In the 16th century the Pech territory belonged to the province of Varaguas (or Cartago), reaching from Panama to the Cape Gracias a Dios. Afterwards, the Moskitia was ordered to be part of the province of Tegucigalpa. The Spaniards waited until the year 1564 to send the first expedition to the region of the Pech. The resistance of the Pech made the Spaniards conclude that the only way to conquer the area could be by the church.

During the middle of the 18th century the coast of the Moskitia was colonized by English, French and Hollandaise settlers. Fastly, they became friends with the Miskitos and provided them with arms. The Miskitos used the guns against the other local tribes including the Pech. The Pech had no other option but to flee to the interior of the mainland along the rivers Patuca, Platano, Sicre, Paulaya and Sico. The Miskitos followed even to these areas hunting and catching the Pech and selling them as slaves to British traders. The population of the Pech decreased instantly. The remaining Pech settled on the Platano River up to the mountains of the Sierra de Agalta. The Pech got accustomed to the constant man hunt made by the Miskitos and changed their lifestyle to a nomadic was of life. Their food consisted of fish and meat. Agriculture was not highly developed, in the cultivation of manioc or corn.

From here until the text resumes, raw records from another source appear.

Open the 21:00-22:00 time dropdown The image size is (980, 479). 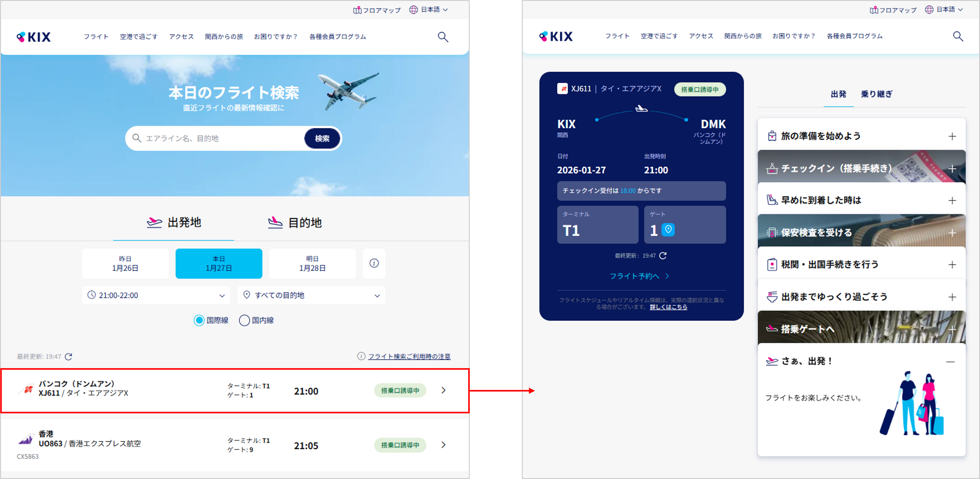(x=156, y=295)
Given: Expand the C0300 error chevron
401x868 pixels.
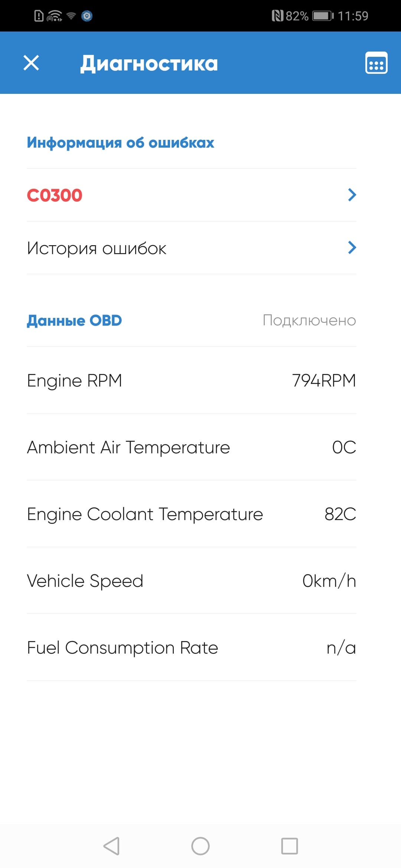Looking at the screenshot, I should click(352, 195).
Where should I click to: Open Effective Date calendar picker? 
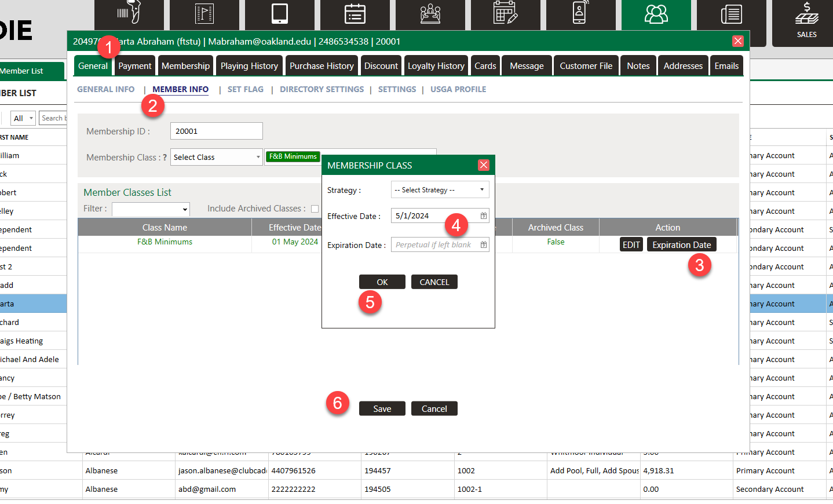coord(483,216)
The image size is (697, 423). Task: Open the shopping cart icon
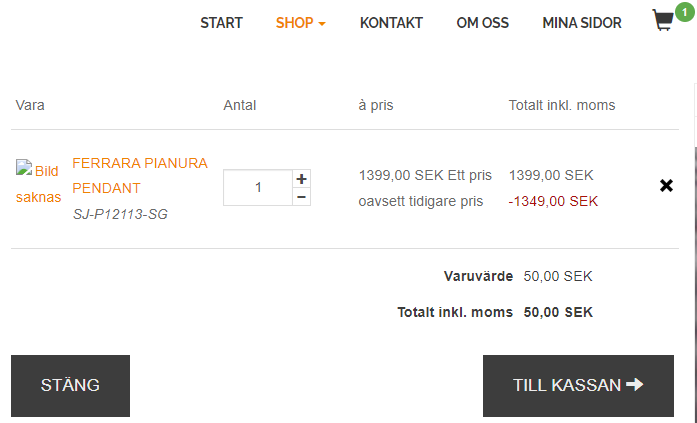(x=663, y=20)
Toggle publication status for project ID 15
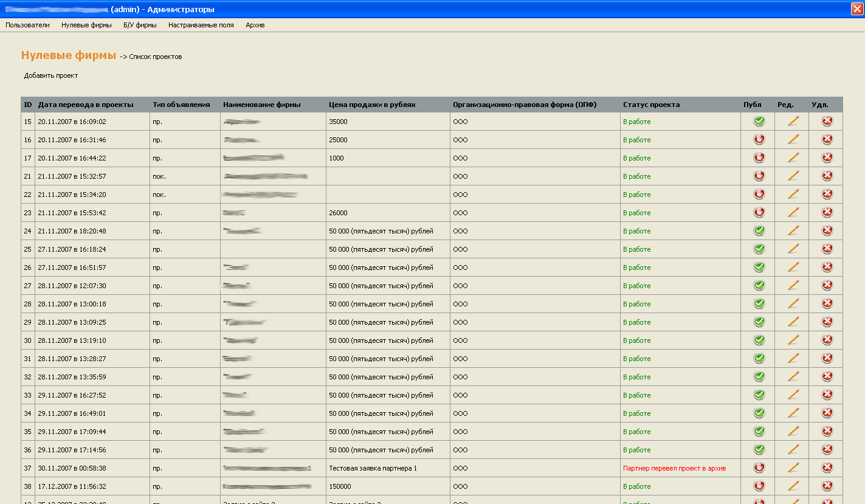 pos(759,121)
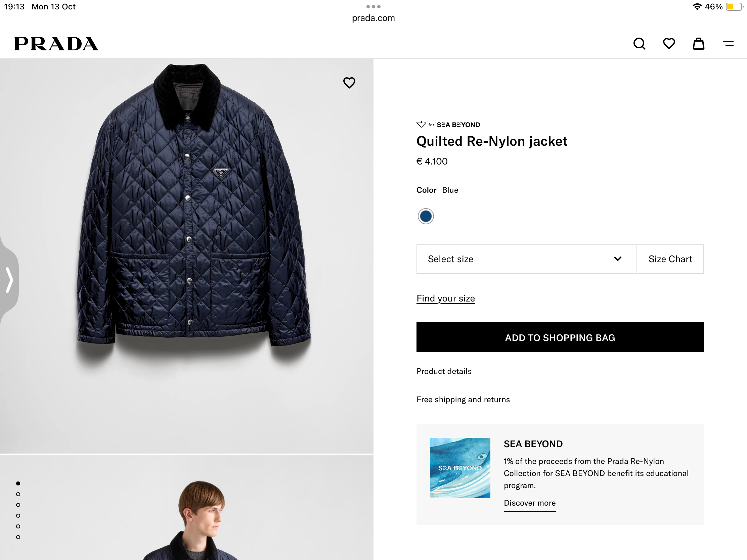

The older Pech say the life of the Pech went as follows: "For four centuries we, the Pech, have wandered through the forests of Agalta, taking refuge from white settlers and Miskitos, trying to avoid captivity and the life as slaves." The Pech learned perfectly how to survive under all circumstances. Their will to survive and to be independent helped them maintain parts of their culture and their language. Even when made to confess to the catholic religion, they still kept part of their own religion. But with the actual flood of settlers to the unpopulated forests of Olancho, the future of the Pech is now in danger. A lot of Pech are mixed with Miskitos, and less and less people are able to speak the language of the Pech.